Previous studies reported that, in cases with adenoCa of the EGJ, Siewert type, histological type, tumor size and number of LNM were associated with prognosis (10). In those studies, prognosis was found to be better in Siewert type I patients compared with type II or III patients (11), and in patients with adenoCa compared with those with SCC (12). In the present study, as over half of the cohort were SCC patients, it was observed that AEC corresponded to Siewert type I, with >30% of patients having mediastinal LNM. However, there was no difference between the SCC and adenoCa groups regarding the rate of mediastinal LNM or survival. In addition, 80% of patients who had R1 also experienced early recurrence. For these reasons, surgery for either SCC or adenoCa, without microscopic residual cancer (R0 resection), was crucial to the survival of AEC patients.

NAC or neoadjuvant chemoradiotherapy (NACRT) may achieve an increase in the R0 resection rate for AEC patients (13). However, our data do not support the efficacy of NAC and adjuvant chemotherapy. As NAC was introduced to treat stage II or III thoracic esophageal SCC patients in 2009, in accordance with Japanese guidelines, only 9 patients received NAC in the present study. A prospective study investigating the efficacy of the NAC or NACRT for AEC is required. The survival of patients who underwent an abdominal approach was better compared with those who underwent right TAA, possibly because right TAA was performed for patients with more extensive cancer, who exhibited mediastinal or cervical LNM or thoracic esophageal invasion. Furthermore, recent advances in the use of a thoraco-laparoscopic approach for esophageal cancer may result in the development of minimally invasive surgery with R0 resection, which may improve the prognosis of patients compared with a conventional approach (14).

Our data suggest an association between the development of postoperative complications and a poor prognosis. Postoperative pneumonia after thoraco-abdominal esophagectomy has been reported to be associated with a poor prognosis (15,16). Markar et al reported an association between severe anastomotic leakage and a poor prognosis from 2,944 surgically treated esophageal cancer patients (17). Although it was difficult to directly accept these data due to the high 90-day mortality rate (7.1%; 209/2,944), these postoperative complications may suppress the patient's immunological function (18) and result in early recurrence of cancer.

The limitation of the present study is that it was retrospectively conducted with a small sample size. A multivariate analysis was performed using the Cox proportional hazards model, and found that pneumonia and R1 resection were negative predictive factors. However, due to small sample size, the hazard ratio and 95% confidence interval values were uncertain.
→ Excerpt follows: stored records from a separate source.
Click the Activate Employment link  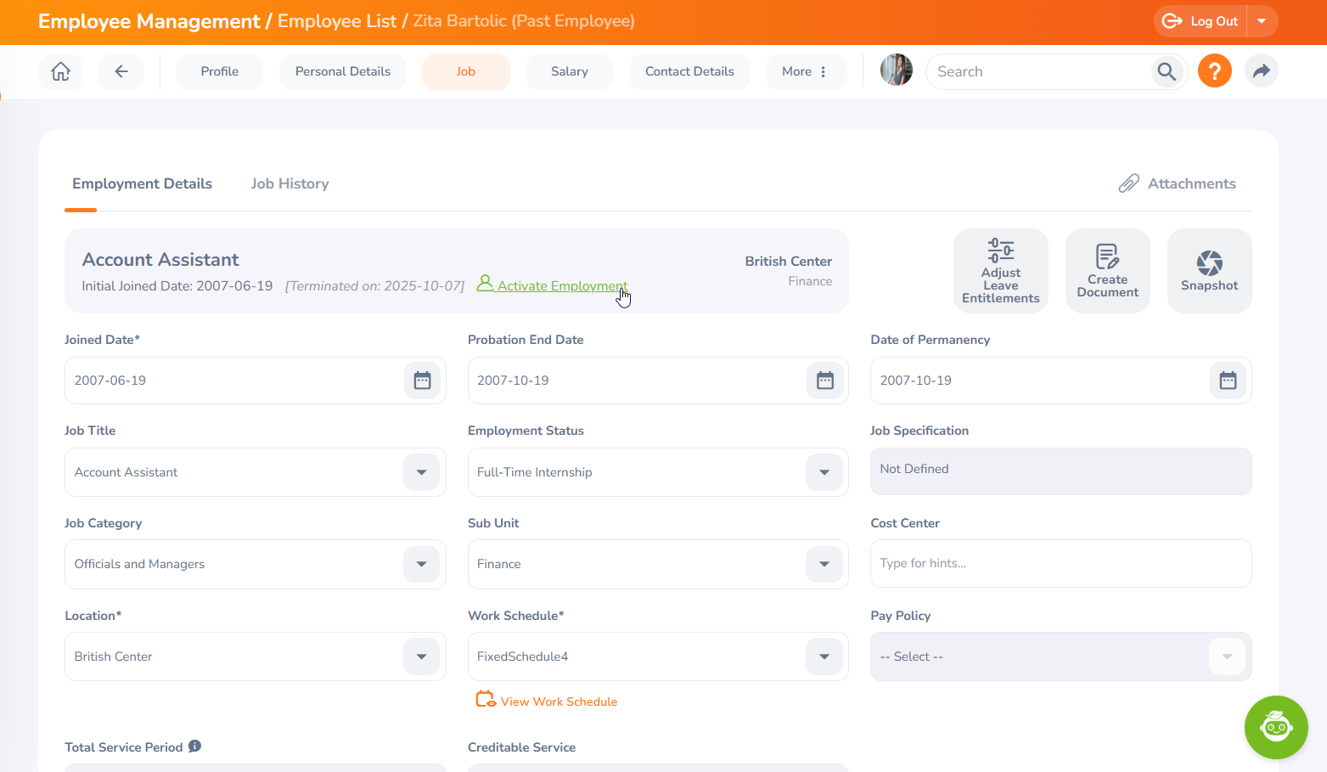point(561,286)
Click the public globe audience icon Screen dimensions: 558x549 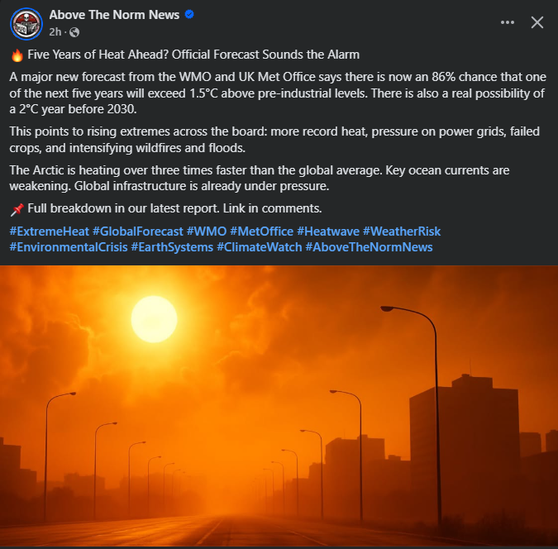(x=74, y=32)
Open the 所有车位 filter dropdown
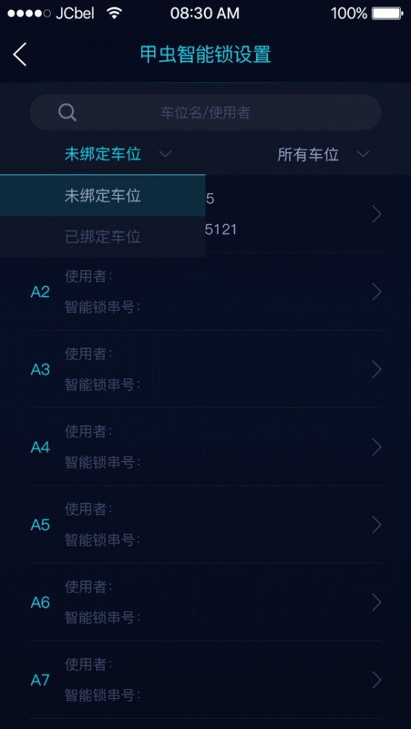The width and height of the screenshot is (411, 729). pyautogui.click(x=323, y=154)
In addition, the EGJ was difficult to define in some patients with advanced AEC, which made it more difficult to distinguish between Siewert types I and II. Further study is required to elucidate the risk of a poor prognosis for Siewert type I patients with AEC and to establish a treatment strategy.

The present study demonstrated the significance of R0 resection and prevention of postoperative complications for improving the prognosis of AEC patients. Further studies, such as prospective and multi-center investigations with large cohorts, are required to confirm short- and long-term outcomes, including the prognosis of AEC.

The present study was performed in accordance with the ethical standards laid down in the 1964 Declaration of Helsinki and its later amendments. Informed consent was obtained from all individual participants included in this study.